January 13, 2022 @ 10:00 am - 11:00 am

https://ubc.zoom.us/j/68470173961?pwd=RTZEak9Pd01WajVOZHN5SW5YZHcyQT09
Meeting ID: 684 7017 3961
Passcode: 113399

 


Speaker:

Claire Donnelly, Max Planck Institute for Chemical Physics of Solids

 

Abstract:

Three dimensional magnetic systems promise significant opportunities for applications, for example providing higher density devices [1] and new functionalities associated with complex topology and greater degrees of freedom [2,3].

 

With the recent development of three-dimensional imaging techniques, it is now possible to map internal three-dimensional magnetic structures, and their response to external excitations. In this way we have observed three-dimensional vortex structures, as well as Bloch point singularities [4,5] and, more recently, nanoscale magnetic vortex rings [6,7].

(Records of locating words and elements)
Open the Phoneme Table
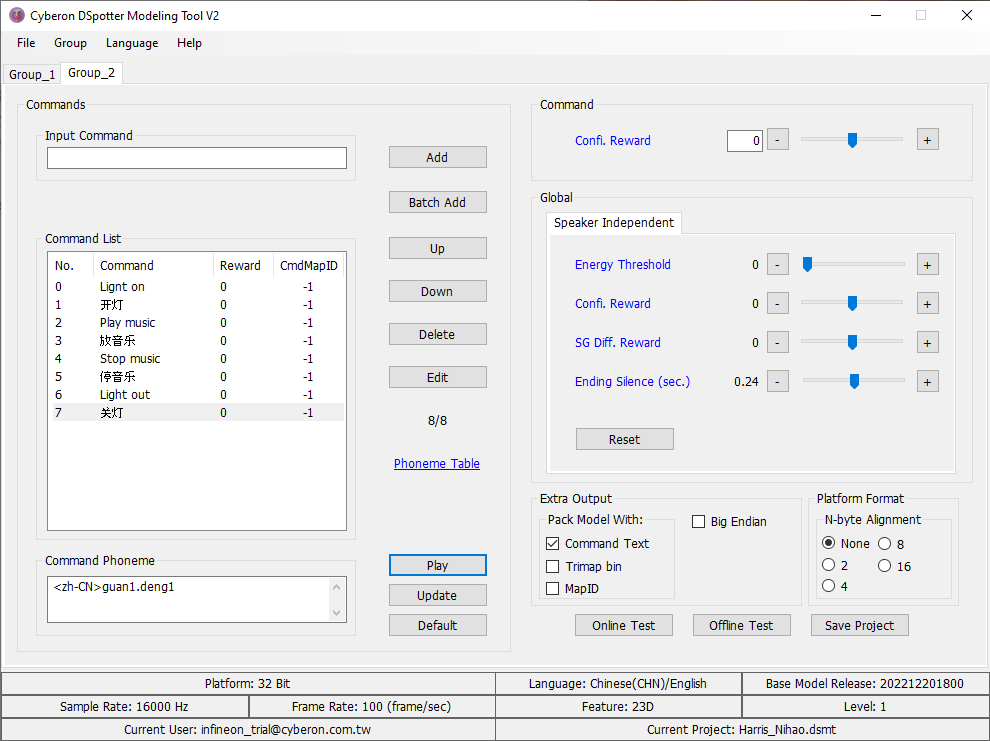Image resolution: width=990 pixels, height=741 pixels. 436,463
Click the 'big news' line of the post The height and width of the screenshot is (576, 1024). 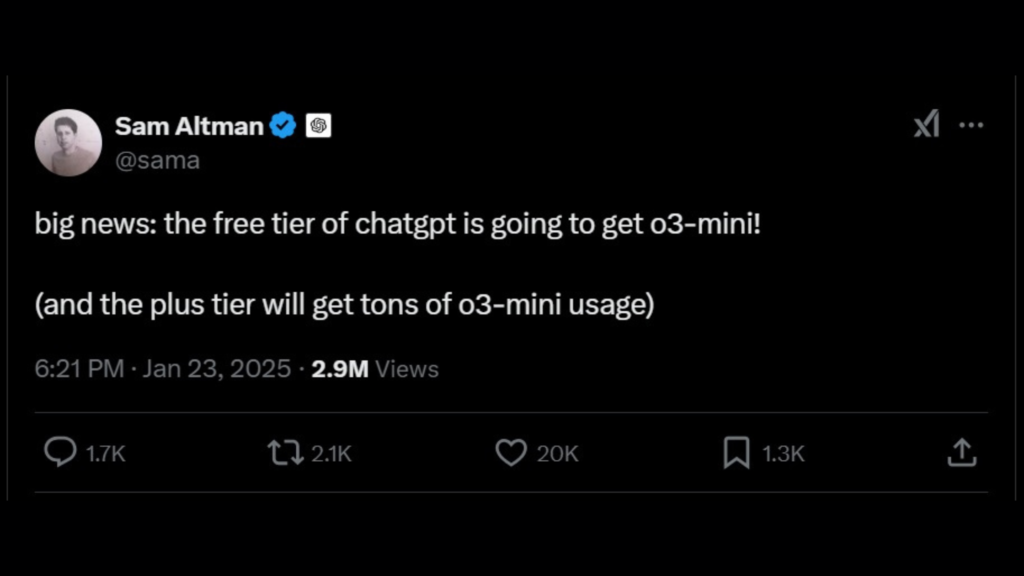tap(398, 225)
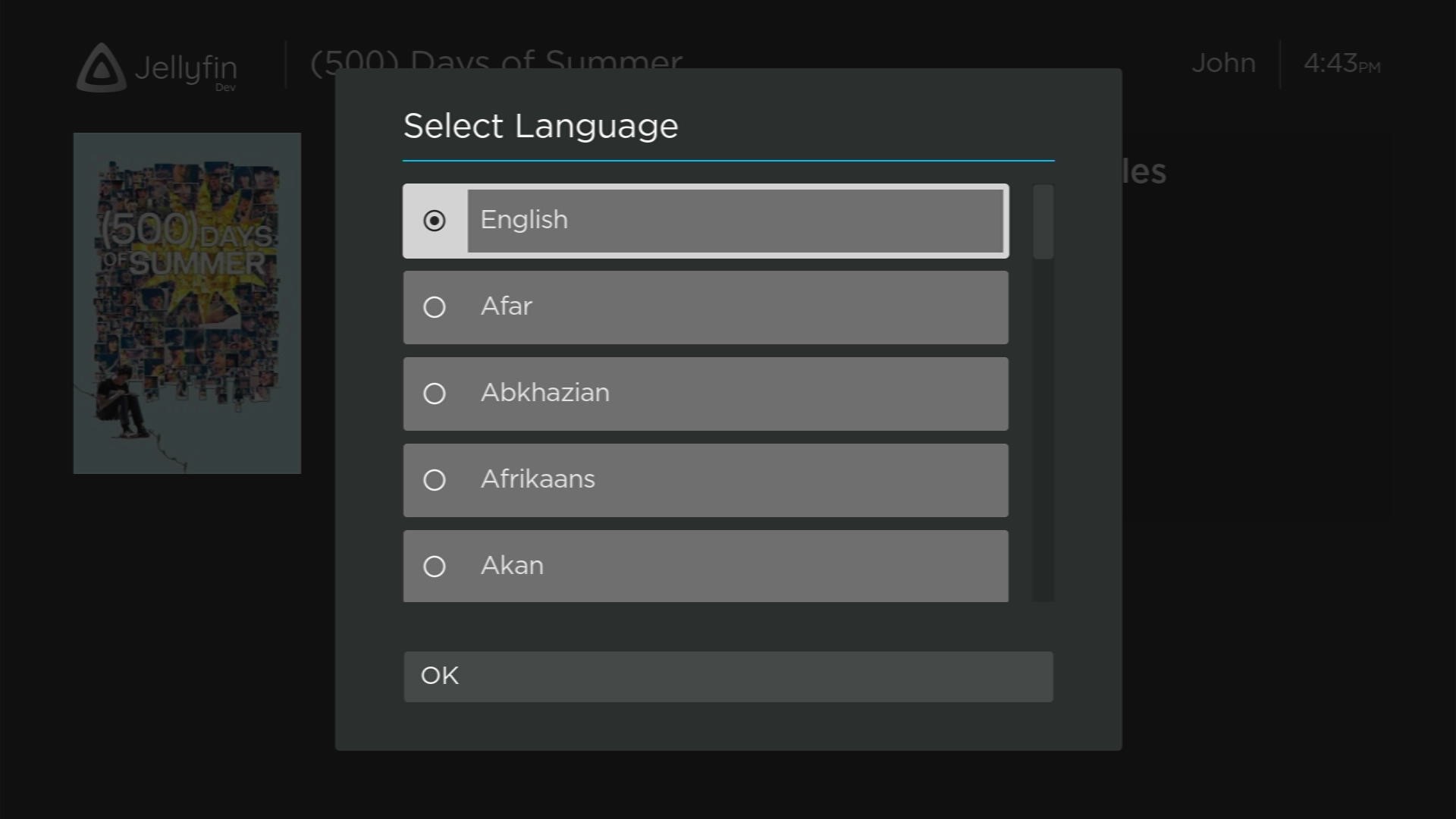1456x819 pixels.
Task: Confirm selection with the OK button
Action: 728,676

__Jobs__:
A. The seminar announcement names several structures that have been observed with three-dimensional imaging techniques. List all of them.
B. Reproduce part of the seminar announcement word for word. Start at the words "Three dimensional magnetic" and end after the words "of freedom [2,3].".

__Solved problems__:
A.
- three-dimensional vortex structures
- Bloch point singularities
- nanoscale magnetic vortex rings

B.
Three dimensional magnetic systems promise significant opportunities for applications, for example providing higher density devices [1] and new functionalities associated with complex topology and greater degrees of freedom [2,3].